Let $S$ be the solution to the discrete-time Lyapunov equation $A^TSA=S-I$. Note that $S$ exists and is unique because $$ A^TSA=S-I\ \Leftrightarrow\ (I - A^T\otimes A^T)\textrm{vec}(S)=\textrm{vec}(I) $$ and $I - A^T\otimes A^T$ is invertible owing to the fact that $\rho(A^T\otimes A^T)=\rho(A)^2<1$.

It follows that if the infinite series $I + A^T A + (A^2)^T A^2 + (A^3)^T A^3 + \cdots$ converges at all, its limit must be $S$.

But does it really converge? Note that for some matrix $A$ such as $\frac1{\sqrt{2}}\pmatrix{1&1\\ 0&1}$ we have $\rho(A)<1$ but also $\max\left\{\|A\|,\|A^T\|\right\}>1$ for every submultiplicative matrix norm. So, we cannot argue that $\|A\|\|A^T\|<1$ and pretend that $\|\sum_{k=0}^\infty(A^j)^TA^j\|\le\sum_{j=0}^\infty(\|A\|\|A^T\|)^j<\infty$ (the first inequality is always valid but the second one is not). The usual trick for proving the convergence of a Neumann series using submultiplicative norm is not applicable here.

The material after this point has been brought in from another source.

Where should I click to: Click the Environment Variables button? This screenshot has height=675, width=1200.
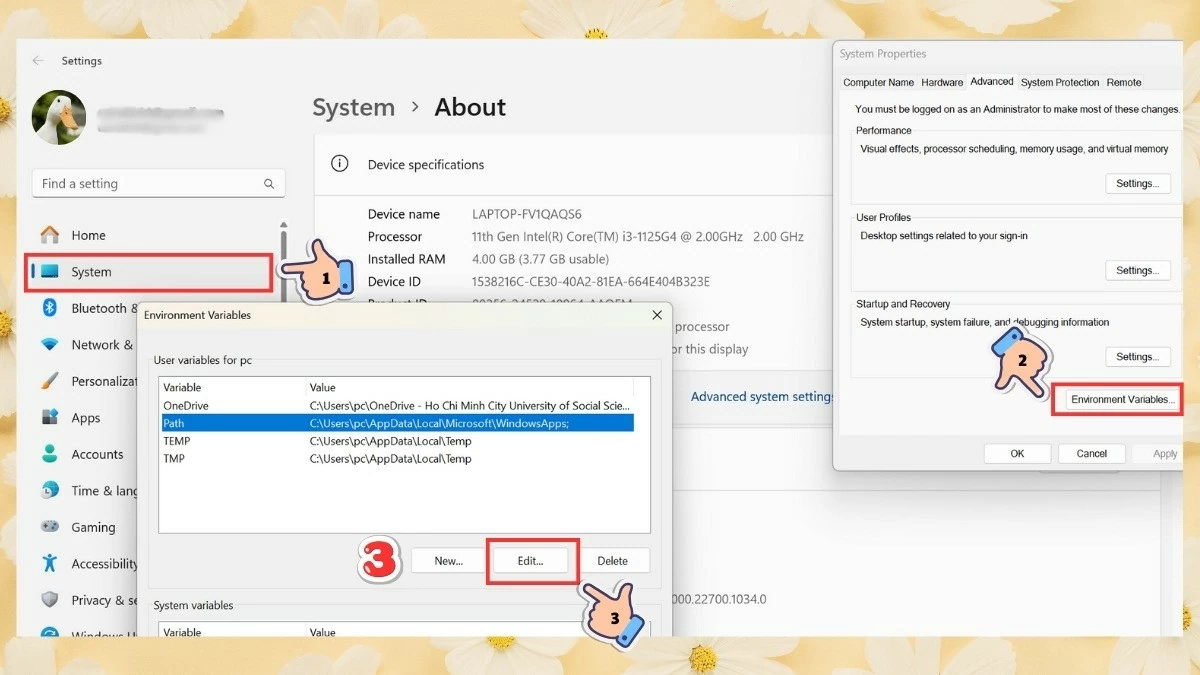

Yet, we can still easily prove that the partial sums are convergent to $S$. Since $A^TSA=S-I$, one can prove by mathematical induction that $$ S-\sum_{j=0}^{n-1}(A^j)^TA^j=(A^n)^TSA^n $$ for every $n\ge1$. As $\rho(A)<1$, we have $A^n\rightarrow0$ and in turn $(A^n)^TSA^n\rightarrow0$ when $n$ approaches infinity. Hence the infinite series $\sum_{j=0}^\infty(A^j)^TA^j$ does converge to $S$.

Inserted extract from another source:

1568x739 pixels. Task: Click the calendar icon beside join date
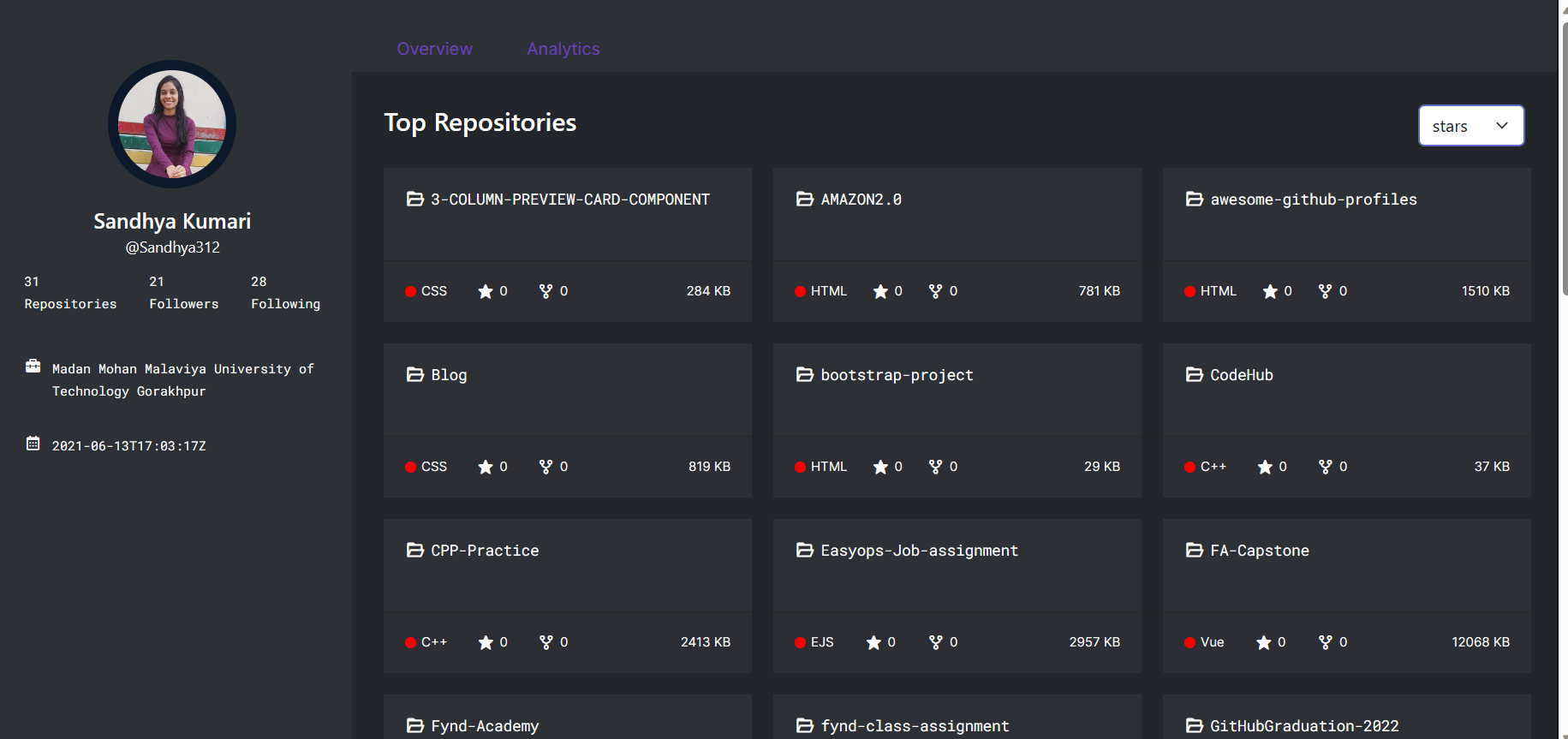[x=33, y=444]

Alternatively, we can vectorise the $n$-th partial sum of the infinite series as follows: $$ \operatorname{vec}\left(\sum_{j=0}^n(A^j)^T A^j\right) =\sum_{j=0}^n\left((A^j)^T \otimes (A^j)^T\right)\operatorname{vec}(I) =\sum_{j=0}^n\left(A^T\otimes A^T\right)^j\operatorname{vec}(I).\tag{$\ast$} $$ Now we get a geometric sum on the RHS of $(\ast)$. This effectively resurrects the Neumann series argument. As $\rho\left(A^T\otimes A^T\right)=\rho(A)^2<1$, we have $\|A^T\otimes A^T\|<1$ for some submultiplicative norm. The RHS of $(\ast)$ thus converges when $n\to\infty$ and the LHS converges too.


[update 4] We get an exact result

Here I give a worked example using Pari/GP. I adapted the letters for the matrices, the previously used notation was not very elegant....

We want that

$$ \small S = I + A \cdot A^\tau + A^2 \cdot (A^\tau)^2 + A^3 \cdot (A^\tau)^3 + ... $$ from where also $$ \small S = I + A \cdot S \cdot A^\tau $$

The matrix A can be very general; by use of diagonalization of A and the closed form for the geometric series applied to the eigenvalues of A we get an exact result.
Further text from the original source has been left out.